Radar Singkil| | ~ Media sosial dihebohkan oleh sebuah video yang diunggah oleh akun Safitri Alshop Aceh, menampilkan drama rumah tangga yang memicu simpati dan kemarahan warganet.
Video tersebut merekam momen pilu seorang perempuan yang membawa dua anaknya kembali ke rumah orang tua, tak lama setelah suaminya dinyatakan lulus sebagai Pegawai Pemerintah dengan Perjanjian Kerja (PPPK) dan bertugas di Satuan Polisi Pamong Praja (Satpol PP) dan Wilayatul Hisbah (WH) Aceh Singkil.
Dalam video berdurasi singkat yang telah ditonton ribuan kali itu, sang istri terlihat mengemasi sejumlah barang dari rumah yang diduga ditinggali bersama. Namun, yang membuat hati tersentuh adalah keterangan dalam bahasa daerah yang bernada kekecewaan mendalam
“Dulu waang mintak ambo elok-elok kek urang tuo mbo… Namun lulus PPPK dan menerima SK waang, kami waang lantarkan. Bahagialah kalian atas penderitaan kami. Ambo ikhlas.”
Pesan tersebut, yang jika diterjemahkan menyiratkan rasa sakit karena merasa dibuang dan ditinggalkan justru setelah sang suami mencapai puncak karier dengan menerima SK PPPK, langsung menyulut reaksi keras dari warganet.
Kolom komentar dibanjiri kecaman, bahkan sebagian besar mendesak Pemerintah Daerah Aceh Singkil untuk meninjau ulang Surat Keputusan (SK) PPPK sang suami atas dugaan menelantarkan keluarga.
Bukan Semata karena PPPK
Namun, seperti apa sebenarnya duduk perkara di balik video yang viral dan penuh drama ini?
Kepala Desa Siti Ambia, Aswalun, saat dikonfirmasi, membenarkan bahwa pasangan tersebut memang telah berpisah.

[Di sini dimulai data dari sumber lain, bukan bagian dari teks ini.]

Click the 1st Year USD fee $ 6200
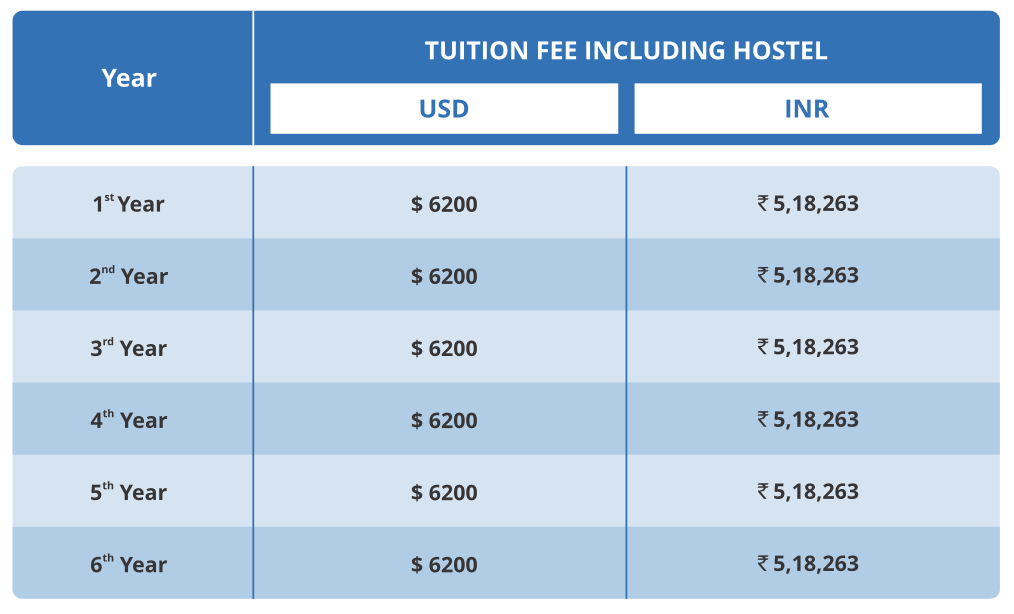This screenshot has height=614, width=1014. point(444,204)
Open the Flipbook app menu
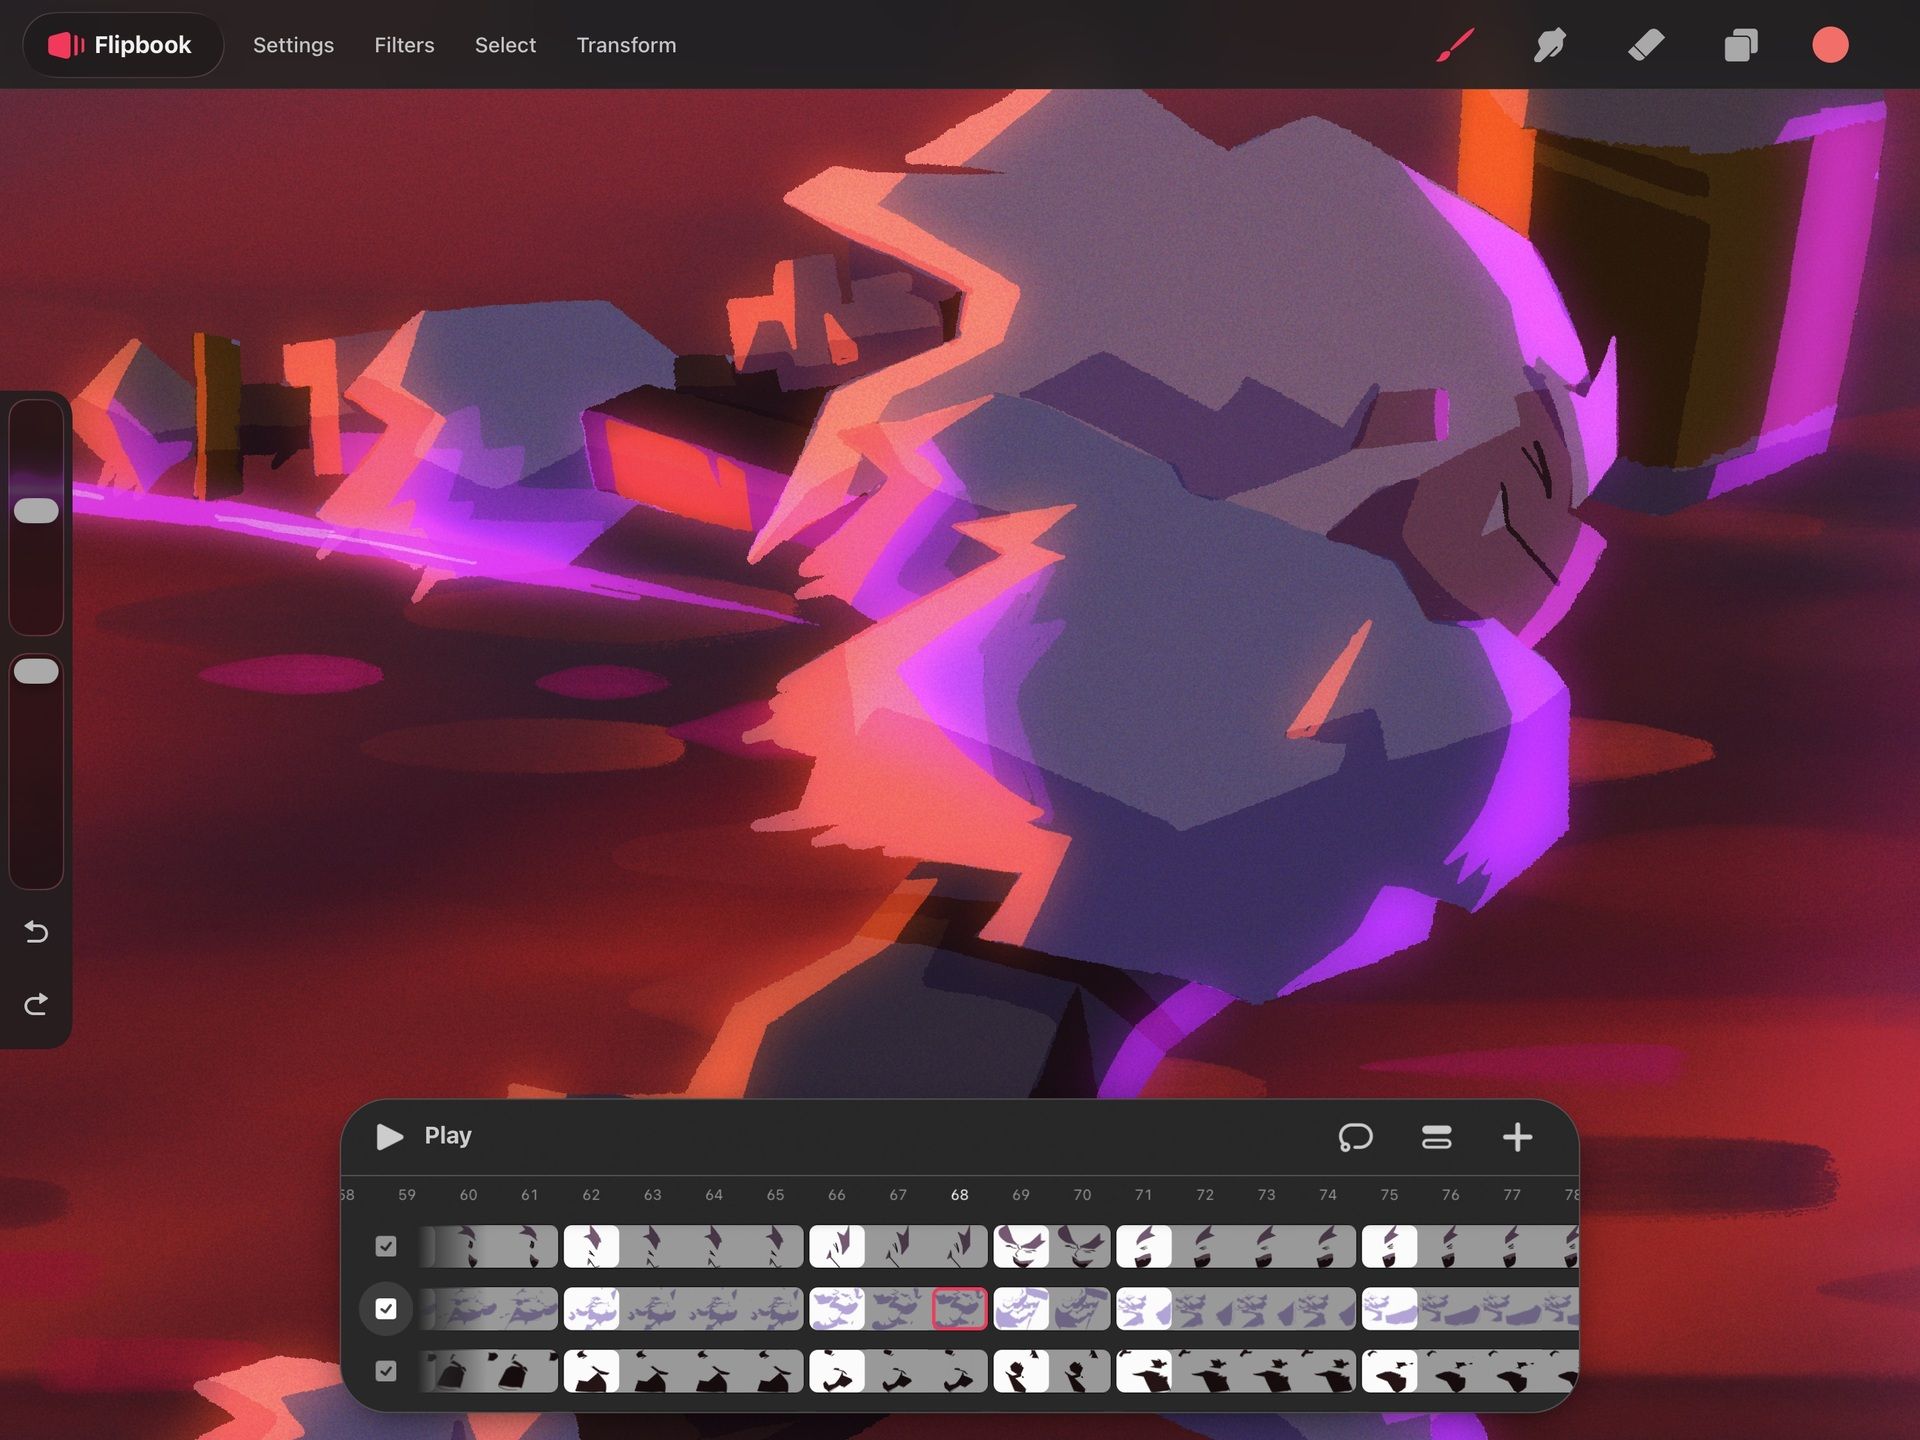The width and height of the screenshot is (1920, 1440). tap(122, 45)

Namun, ia memberikan klarifikasi penting yang meredam isu perpisahan mendadak karena status kepegawaian.
“Benar, mereka sudah bercerai. Tapi apakah karena faktor lulus PPPK, saya juga tidak tahu,” ujar Aswalun, Senin (20/10/2025).
Menurut keterangan Aswalun, keretakan rumah tangga pasangan ini rupanya sudah terjadi jauh sebelum sang suami meraih status PPPK. Konflik bahkan sudah muncul sejak sang suami masih berstatus tenaga honorer.
“Sejak masih honorer, mereka memang sering berselisih. Faktor utamanya masalah ekonomi. Sudah beberapa kali kami mediasi di desa, bahkan sempat berdamai dan saling memaafkan, tapi kemudian ribut lagi,” jelasnya.
Aswalun menambahkan, hubungan keduanya memang sudah lama tidak harmonis karena sikap yang sama-sama egois. Puncak konflik terjadi saat sang suami menyampaikan keputusannya untuk bercerai.
“Katanya, sikap istrinya pernah
membuat dia tersinggung hingga merasa tidak dihargai.
Jadi dia memutuskan bercerai. Saat ini sedang dalam proses pengurusan gugatan cerai ke Mahkamah Syar’iyah atas sepengetahuan dari desa,” tutupnya.
Dengan demikian, perpisahan yang viral ini dipastikan bukan semata karena status kepegawaian PPPK, melainkan merupakan akumulasi dari persoalan rumah tangga yang sudah berlangsung lama dan mencapai titik akhir.
Meskipun demikian, video yang beredar telah sukses menarik perhatian publik dan memicu perdebatan sengit di dunia maya.